[The data]:
· · · ·

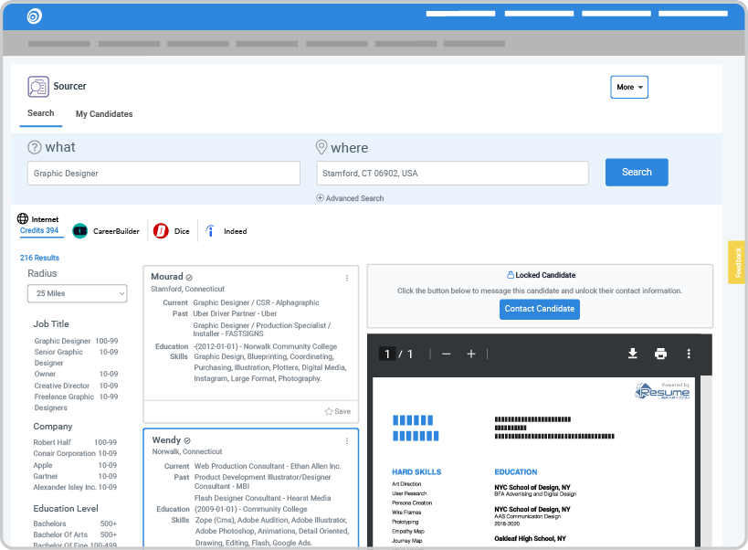The height and width of the screenshot is (550, 748).
Task: Click the where location input field
Action: [x=452, y=174]
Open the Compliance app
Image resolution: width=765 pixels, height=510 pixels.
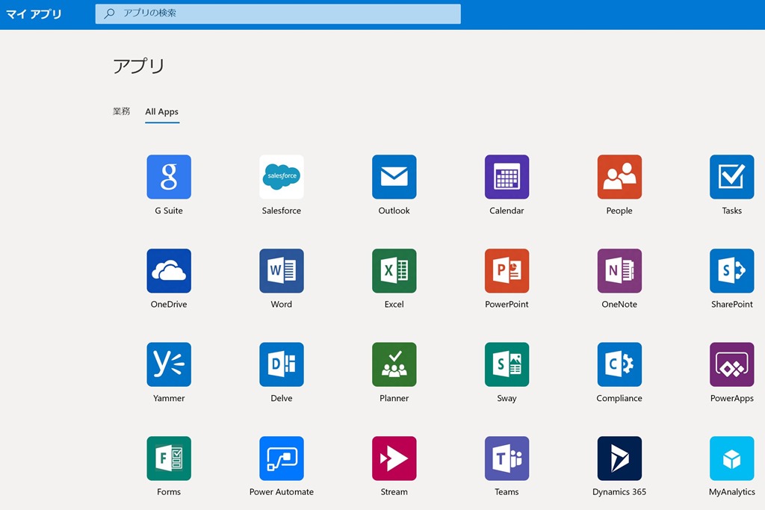pos(619,364)
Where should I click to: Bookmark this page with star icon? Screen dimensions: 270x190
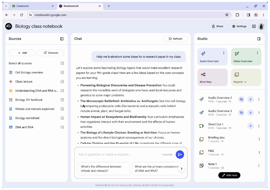(227, 15)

· · · ·

Quote only the lines that start at the line holding "Image resolution: width=765" and end at the last line of the entries, including both of those lines, and omit every picture.

[Task output]:
Image resolution: width=765 pixels, height=510 pixels.
pos(619,364)
Where should I click to: Bookmark this page with star icon? Screen dimensions: 270x190
(227, 15)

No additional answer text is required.